Puis, dans une manœuvre digne de la science-fiction, il s’est approché tout doucement du pas de tir et a été rattrapé par la grue de lancement. La précision du geste a fait reposer ce géant de métal sur de petites cales, bien positionnées sur l’armature.

Une explosion de joie dans les bureaux de SpaceX et des images qui resteront gravées dans les mémoires, comme un pas supplémentaire pour la reconquête de l’espace – et ses opportunités pour l’Humanité.

Comme toujours, depuis plusieurs années maintenant, ces effusions heureuses nous amènent à comparer le monde qui avance à celui qui s’enterre sous ses lois, sa bureaucratie, ses combats de seconde zone et ses jugements péremptoires maintes fois contredits par la réalité.

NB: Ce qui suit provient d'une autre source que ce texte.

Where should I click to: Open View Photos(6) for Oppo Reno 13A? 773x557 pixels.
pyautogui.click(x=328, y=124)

Le succès de SpaceX a été l’occasion de ressortir les déclarations présomptueuses du directeur du programme Ariane, qui n’en est toujours pas à concevoir une fusée réutilisable, alors que SpaceX en a fait une routine. Ou celle des bureaucrates européens, Breton en tête, concentrés sur la promulgation d’un texte anti-quelque-chose, comme s’ils jouaient à surveiller le lancement d’une fusée.

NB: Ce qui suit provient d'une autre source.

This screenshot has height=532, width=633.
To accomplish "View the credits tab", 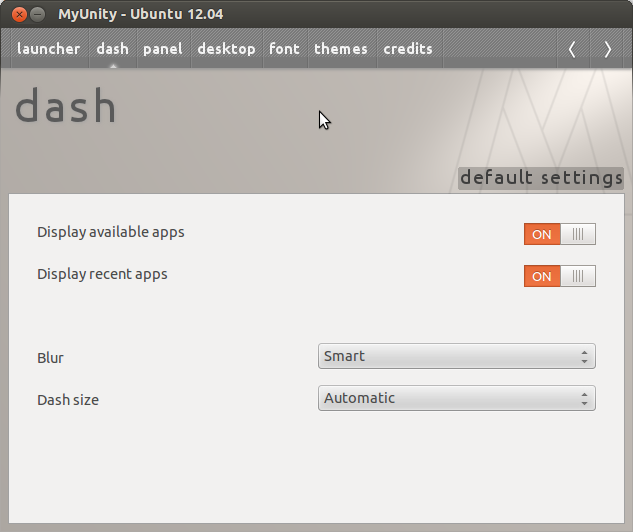I will (x=408, y=49).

Et puis, comme toujours, vient le Point Bouchon Solidaire. Nouveau Point Godwin, censé prouver dans une conversation que l’Europe est en train de crever à petit feu en ne regardant que son nombril et ses innovations ridicules. J’admets avoir moi aussi partagé cette blague il y a quelques mois, tant elle me semblait montrer l’absurdité de nos préoccupations. J’ai aussi, comme vous toutes et tous, pesté contre ces bouchons qui ont fini sur mon visage ou qui m’ont fait couler du Yop sur la chemise juste avant de donner une conférence sur l’IA (pour une fondation de promotion de l’Union européenne, je vous promets que c’est vrai).

« Cela résume bien les choses » // Source : Quelqu'un sur X
« Cela résume bien les choses » // Source : Quelqu’un sur X

Pourtant, si je suis aussi peu optimiste sur l’avenir européen dans le monde, j’ai complètement retourné ma veste sur les bouchons solidaires.

lol

Je trouve, en y réfléchissant, que nos bouchons sont une innovation quasiment parfaite, comme il en arrive peu de fois dans l’histoire.

Imaginez un problème à une échelle démesurée. Imaginez que ce problème soit si important qu’il pollue votre espace visuel à chaque fois que vous vous déplacez en ville. Si important encore que vous ne pouvez pas randonner en montagne ou vous balader sur la plage sans vous confronter à ce problème. Si inscrit dans nos habitudes qu’il a fallu créer des associations et des mouvements, financés par les États, pour le résoudre. Si grave qu’il est en partie responsable de la mort d’écosystèmes tout entier et de la pollution de nos mers, nos sols, nos rivières.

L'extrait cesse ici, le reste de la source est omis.